Gove responded by saying local authorities can redesignate their green belt. It would be a mistake for Government to override it. Councillor James Jamieson, the former LGA chairman, reflected that “We need a sensible conversation about green belts.”

Councillor Martin Tett – Leader of Buckinghamshire Council – stated that we needed to protect the green belt. He went on to comment that the problem is that housing needs assessment, if the government forces councils to do it, creates an issue. It can push the pressure into unprotected areas, the issue is “not as easy as Gove puts it.”

Rachel Maclean MP recognised my point on the general lack of understanding, saying that the simplifications coming in the Government’s planning legislation will improve matters.

Rachel added London is a strategic asset in answering the country’s housing crisis. We want to allow densification of development so that people can live where they want to live.

She added that it is wrong that big companies dominate the industry as it can damage the quality of the product, and local builders get higher rates of community support. She also sees nutrient neutrality as hampering builders.

On the Levelling Up Bill, Gove said it has completed its passage through the Lords. The party will agree with some and disagree with a smaller proportion. The party will agree with some of the Lords’ proposed changes and disagree with a smaller proportion.

To a question on why the Government doesn’t make it mandatory for solar panels to be installed on all new houses, Lee Rolley MP said that by 2025 all new builds will be ready to support zero carbon measures. He added that solar panels aren’t always a right fit, “not all places are as sunny as the Isle of Wight!


Across the board, housing and the built environment was a hot topic at this year’s conference.

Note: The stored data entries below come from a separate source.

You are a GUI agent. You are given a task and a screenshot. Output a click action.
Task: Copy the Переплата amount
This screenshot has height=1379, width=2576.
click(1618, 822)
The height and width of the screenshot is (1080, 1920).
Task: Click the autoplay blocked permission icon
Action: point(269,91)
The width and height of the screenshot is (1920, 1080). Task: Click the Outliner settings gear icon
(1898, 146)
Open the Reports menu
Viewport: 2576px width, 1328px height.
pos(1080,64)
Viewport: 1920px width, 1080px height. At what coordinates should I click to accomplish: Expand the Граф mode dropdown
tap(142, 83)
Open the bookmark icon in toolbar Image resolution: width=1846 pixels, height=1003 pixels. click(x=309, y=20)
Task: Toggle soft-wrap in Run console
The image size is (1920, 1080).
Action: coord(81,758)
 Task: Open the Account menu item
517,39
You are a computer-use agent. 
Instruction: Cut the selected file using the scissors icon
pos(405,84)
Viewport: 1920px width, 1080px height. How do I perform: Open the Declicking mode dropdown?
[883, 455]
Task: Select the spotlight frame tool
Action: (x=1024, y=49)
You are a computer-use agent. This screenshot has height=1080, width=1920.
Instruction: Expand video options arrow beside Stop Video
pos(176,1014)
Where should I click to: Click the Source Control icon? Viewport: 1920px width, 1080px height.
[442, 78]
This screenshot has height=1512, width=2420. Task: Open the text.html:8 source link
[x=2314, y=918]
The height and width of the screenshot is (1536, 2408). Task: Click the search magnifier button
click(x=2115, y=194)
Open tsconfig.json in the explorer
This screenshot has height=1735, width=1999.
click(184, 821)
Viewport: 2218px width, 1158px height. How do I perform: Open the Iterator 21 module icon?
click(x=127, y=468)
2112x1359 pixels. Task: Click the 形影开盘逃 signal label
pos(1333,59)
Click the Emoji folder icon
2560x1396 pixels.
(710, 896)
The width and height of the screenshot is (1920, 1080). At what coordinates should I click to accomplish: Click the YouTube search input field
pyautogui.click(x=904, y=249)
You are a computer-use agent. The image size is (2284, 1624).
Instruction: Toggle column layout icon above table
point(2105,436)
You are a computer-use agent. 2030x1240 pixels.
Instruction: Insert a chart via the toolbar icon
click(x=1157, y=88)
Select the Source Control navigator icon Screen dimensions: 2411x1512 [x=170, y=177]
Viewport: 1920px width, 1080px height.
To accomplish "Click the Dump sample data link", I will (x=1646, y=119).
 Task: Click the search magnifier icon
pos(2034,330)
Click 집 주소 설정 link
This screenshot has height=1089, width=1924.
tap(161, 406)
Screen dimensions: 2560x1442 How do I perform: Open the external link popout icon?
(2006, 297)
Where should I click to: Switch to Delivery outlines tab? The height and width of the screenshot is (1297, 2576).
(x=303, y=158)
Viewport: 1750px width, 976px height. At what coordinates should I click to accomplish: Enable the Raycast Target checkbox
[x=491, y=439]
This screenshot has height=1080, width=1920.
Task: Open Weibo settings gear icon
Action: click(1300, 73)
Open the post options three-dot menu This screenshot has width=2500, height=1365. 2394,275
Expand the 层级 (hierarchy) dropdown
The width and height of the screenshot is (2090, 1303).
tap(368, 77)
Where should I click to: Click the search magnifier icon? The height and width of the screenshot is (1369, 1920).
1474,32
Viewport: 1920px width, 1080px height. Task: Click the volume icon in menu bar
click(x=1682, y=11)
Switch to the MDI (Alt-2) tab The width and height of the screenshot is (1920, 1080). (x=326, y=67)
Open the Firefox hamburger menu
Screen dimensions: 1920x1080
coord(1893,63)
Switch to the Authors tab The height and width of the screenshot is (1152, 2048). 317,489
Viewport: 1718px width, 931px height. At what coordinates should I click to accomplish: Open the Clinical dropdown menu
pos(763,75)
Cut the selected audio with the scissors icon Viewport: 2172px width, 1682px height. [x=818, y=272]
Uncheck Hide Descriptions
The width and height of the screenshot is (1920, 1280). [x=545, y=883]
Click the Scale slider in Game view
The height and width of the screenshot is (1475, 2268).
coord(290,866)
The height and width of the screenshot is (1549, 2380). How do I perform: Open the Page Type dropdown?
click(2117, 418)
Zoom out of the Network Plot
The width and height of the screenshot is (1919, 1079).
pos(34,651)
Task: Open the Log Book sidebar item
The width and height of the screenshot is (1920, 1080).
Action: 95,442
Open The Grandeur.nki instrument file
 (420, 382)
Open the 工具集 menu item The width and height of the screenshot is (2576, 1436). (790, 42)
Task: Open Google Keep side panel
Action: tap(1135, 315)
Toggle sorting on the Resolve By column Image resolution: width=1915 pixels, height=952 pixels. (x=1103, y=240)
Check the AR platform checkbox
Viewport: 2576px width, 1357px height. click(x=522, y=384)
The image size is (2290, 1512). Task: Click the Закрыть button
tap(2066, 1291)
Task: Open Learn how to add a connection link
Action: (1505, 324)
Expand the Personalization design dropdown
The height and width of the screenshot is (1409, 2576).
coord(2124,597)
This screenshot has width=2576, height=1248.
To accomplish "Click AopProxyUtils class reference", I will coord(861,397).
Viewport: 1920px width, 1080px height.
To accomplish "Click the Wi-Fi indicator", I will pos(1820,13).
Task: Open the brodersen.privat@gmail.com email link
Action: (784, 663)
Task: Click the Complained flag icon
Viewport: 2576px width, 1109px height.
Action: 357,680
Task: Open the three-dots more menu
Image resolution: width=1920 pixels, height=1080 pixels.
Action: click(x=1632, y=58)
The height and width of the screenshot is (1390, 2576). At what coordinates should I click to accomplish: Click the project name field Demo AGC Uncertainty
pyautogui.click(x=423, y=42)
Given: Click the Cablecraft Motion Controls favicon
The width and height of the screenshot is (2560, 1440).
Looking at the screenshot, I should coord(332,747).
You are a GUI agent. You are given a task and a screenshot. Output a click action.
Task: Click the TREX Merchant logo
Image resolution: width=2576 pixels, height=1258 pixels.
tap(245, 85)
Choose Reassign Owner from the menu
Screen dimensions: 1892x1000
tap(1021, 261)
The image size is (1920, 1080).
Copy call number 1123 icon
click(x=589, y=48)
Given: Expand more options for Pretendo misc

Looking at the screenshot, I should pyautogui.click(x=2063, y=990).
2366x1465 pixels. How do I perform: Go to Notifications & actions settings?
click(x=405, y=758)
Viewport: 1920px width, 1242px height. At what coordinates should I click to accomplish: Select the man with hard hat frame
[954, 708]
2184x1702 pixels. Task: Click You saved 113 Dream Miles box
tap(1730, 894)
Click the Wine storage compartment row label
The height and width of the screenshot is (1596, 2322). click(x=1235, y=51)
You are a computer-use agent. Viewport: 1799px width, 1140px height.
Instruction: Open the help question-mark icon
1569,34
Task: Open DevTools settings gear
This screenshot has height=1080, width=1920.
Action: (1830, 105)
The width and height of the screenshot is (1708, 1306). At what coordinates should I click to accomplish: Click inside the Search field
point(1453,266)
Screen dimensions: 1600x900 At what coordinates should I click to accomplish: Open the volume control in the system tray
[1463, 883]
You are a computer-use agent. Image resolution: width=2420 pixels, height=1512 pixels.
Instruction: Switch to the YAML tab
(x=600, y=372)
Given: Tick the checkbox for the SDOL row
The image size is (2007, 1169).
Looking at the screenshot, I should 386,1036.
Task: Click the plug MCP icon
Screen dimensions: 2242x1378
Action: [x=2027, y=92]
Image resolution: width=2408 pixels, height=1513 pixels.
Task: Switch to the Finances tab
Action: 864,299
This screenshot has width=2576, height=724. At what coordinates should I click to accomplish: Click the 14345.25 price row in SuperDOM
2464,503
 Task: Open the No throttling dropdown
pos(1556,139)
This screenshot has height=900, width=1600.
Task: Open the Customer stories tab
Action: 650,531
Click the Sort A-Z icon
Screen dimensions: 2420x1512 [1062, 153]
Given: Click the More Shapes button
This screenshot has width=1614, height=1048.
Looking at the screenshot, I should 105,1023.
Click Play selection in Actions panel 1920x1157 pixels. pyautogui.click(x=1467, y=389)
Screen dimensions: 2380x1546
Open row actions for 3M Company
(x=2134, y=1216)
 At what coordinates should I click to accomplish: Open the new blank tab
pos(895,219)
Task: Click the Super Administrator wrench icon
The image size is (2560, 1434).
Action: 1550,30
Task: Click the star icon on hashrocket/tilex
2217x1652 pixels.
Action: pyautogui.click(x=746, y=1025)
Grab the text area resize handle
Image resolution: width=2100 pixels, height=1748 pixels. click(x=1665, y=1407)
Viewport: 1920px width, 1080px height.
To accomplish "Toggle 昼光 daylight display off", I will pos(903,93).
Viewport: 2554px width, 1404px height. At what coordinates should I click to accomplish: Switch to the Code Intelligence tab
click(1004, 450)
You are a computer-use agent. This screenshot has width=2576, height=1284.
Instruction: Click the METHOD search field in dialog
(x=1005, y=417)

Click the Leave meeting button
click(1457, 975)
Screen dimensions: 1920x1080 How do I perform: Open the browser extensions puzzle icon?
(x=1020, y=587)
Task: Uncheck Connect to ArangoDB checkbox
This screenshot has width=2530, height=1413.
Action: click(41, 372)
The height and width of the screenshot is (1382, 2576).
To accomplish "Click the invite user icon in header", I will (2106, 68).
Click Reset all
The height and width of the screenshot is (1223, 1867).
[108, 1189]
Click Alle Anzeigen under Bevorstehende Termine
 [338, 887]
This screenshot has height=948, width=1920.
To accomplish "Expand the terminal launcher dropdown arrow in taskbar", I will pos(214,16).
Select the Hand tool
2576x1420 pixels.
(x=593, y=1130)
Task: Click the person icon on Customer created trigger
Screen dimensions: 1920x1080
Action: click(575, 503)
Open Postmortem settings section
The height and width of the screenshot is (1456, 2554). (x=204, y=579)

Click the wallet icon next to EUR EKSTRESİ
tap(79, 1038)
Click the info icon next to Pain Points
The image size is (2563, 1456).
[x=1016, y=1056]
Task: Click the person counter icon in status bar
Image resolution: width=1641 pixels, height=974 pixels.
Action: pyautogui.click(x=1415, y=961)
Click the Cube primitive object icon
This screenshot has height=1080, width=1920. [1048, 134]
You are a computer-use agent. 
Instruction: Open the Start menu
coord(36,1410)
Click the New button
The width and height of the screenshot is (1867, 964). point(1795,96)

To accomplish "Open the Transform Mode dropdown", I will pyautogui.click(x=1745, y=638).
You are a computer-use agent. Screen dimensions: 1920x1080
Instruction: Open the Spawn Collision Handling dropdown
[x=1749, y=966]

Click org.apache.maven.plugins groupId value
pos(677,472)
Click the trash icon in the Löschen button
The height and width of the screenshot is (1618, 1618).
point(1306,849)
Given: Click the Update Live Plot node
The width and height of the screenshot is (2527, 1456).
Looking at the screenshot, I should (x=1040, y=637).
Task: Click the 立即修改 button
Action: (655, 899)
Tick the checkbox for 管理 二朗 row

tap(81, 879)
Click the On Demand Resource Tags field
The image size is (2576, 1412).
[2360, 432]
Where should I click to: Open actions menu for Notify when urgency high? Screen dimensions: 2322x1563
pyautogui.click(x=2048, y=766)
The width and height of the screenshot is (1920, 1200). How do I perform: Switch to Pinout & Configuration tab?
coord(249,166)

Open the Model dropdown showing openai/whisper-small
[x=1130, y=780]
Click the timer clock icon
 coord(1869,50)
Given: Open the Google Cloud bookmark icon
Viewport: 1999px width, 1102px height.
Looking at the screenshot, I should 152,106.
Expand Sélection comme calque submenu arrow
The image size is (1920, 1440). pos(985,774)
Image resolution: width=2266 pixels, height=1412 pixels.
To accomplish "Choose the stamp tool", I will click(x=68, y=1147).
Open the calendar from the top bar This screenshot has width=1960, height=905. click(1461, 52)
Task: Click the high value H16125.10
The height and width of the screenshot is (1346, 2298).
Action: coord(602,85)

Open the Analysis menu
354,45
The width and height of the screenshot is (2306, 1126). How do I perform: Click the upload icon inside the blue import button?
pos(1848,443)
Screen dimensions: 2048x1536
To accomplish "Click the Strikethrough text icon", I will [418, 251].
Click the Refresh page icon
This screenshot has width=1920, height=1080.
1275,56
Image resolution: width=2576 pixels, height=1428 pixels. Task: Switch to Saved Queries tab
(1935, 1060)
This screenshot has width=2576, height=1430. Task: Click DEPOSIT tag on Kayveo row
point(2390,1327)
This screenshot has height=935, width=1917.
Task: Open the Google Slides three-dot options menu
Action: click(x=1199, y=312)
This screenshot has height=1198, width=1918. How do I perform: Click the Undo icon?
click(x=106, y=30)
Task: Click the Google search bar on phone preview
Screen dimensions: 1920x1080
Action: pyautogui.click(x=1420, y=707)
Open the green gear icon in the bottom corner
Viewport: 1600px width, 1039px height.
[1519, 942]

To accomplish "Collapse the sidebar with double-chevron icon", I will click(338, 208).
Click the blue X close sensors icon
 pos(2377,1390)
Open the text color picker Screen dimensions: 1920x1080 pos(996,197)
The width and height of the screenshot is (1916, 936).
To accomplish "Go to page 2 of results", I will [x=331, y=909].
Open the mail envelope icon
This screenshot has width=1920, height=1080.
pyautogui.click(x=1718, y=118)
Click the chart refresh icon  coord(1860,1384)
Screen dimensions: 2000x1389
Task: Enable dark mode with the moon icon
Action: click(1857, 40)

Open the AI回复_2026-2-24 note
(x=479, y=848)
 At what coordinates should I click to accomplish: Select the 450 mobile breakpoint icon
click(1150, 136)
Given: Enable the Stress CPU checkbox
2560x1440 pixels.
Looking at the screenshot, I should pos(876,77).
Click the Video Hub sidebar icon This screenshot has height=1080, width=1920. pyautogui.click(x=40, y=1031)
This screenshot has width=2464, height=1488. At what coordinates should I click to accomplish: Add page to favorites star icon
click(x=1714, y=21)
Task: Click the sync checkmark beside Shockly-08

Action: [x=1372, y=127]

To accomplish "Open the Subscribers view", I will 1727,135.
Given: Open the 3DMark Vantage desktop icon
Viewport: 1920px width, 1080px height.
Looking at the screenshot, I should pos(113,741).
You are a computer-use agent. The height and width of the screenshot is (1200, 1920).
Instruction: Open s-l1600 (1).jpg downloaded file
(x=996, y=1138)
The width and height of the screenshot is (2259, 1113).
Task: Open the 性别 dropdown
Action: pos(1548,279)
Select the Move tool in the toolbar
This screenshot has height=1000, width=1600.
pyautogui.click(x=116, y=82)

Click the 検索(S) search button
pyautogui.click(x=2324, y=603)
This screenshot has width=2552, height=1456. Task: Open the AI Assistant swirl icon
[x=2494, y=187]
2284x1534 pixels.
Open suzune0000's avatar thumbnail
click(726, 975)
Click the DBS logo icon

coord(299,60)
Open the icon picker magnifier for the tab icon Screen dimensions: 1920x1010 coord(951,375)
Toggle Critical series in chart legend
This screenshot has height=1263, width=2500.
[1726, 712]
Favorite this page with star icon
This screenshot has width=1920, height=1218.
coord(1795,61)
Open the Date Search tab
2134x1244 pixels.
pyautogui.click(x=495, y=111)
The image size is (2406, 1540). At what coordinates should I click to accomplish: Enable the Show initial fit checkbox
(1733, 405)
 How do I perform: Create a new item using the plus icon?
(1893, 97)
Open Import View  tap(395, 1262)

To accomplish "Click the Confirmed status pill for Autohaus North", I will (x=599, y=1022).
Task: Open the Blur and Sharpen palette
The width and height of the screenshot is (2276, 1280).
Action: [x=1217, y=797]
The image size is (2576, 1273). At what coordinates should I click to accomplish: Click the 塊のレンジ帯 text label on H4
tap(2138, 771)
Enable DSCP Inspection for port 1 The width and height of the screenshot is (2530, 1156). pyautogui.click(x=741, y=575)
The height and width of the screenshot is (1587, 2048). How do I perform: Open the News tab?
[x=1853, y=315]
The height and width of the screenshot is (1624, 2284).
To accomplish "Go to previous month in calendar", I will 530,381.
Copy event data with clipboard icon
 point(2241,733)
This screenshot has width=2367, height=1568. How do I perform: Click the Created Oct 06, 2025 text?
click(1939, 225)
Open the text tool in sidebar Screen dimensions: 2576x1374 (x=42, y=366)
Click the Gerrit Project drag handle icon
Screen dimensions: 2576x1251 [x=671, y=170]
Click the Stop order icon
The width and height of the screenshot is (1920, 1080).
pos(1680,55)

Behind the headlines of HS2, the Conservatives are still forging ahead with an image of delivering housing targets and tackling the housing crisis.

With Ash’s observation that housing could be seen as the most important domestic political issue, it will form a key part of debates and posturing moving towards the 2024 election. Having attended the Lib Dem conference, and with Labour’s upcoming, we will continue to closely monitor new policies throughout the party conference season.